Piensas en el instante preciso que tu vida cambio, te volviste el espíritu
dominado por el viento y emociones abstractas. Las ideas crean temor, una idea
de temor que retoma el pasado y lo vuelve el presente, el futuro. Ideas que
desenlazan en una mirada incomprendida por la sociedad. Una mirada que desea
ser aceptada más no rechazada por el dolor que esconde detrás. Una historia, un
hecho, un acto, un respiro, un movimiento, una mirada que cambio la existencia
y destino dentro del mundo. Ideas que prometen nunca volver, más llegan a hacer
presencia para recordar lo que uno más a tratado de borrar de la memoria. Ideas
que duelen, que llegan, creando una o dos lágrimas que brotan hasta
desvanecerse en el olvido. Ideas que recuerda quien soy, y porque me abstraigo
y detengo ante oportunidades únicas. Ideas, Ideas, una simple idea. Un
instante, una década, un suspiro que modifico el existir del mundo conocido.

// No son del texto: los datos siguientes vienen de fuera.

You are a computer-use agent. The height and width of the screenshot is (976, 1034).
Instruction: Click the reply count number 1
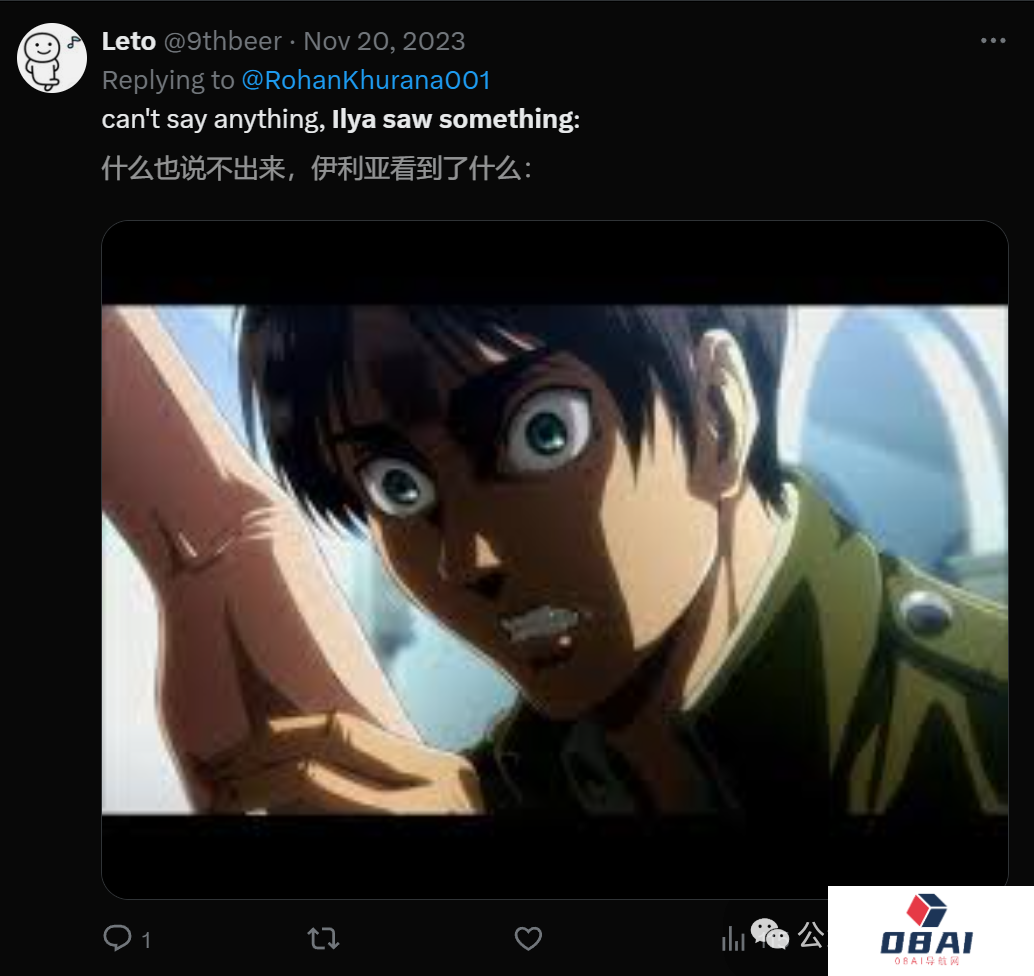click(146, 940)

Una sensación y conexión no conocida, que crece en el corazón y sobresale sobre
lo valorado e estimado. Un respirar, un observar, creando una mentira para
tapar con tela blanca la realidad debajo. Ideas que no permiten llorar o reír, pero
permiten pensar y meditar, jugar con la mente y cuerpo confundido. Modifica.
Ideas que carcomen mi alma y espíritu.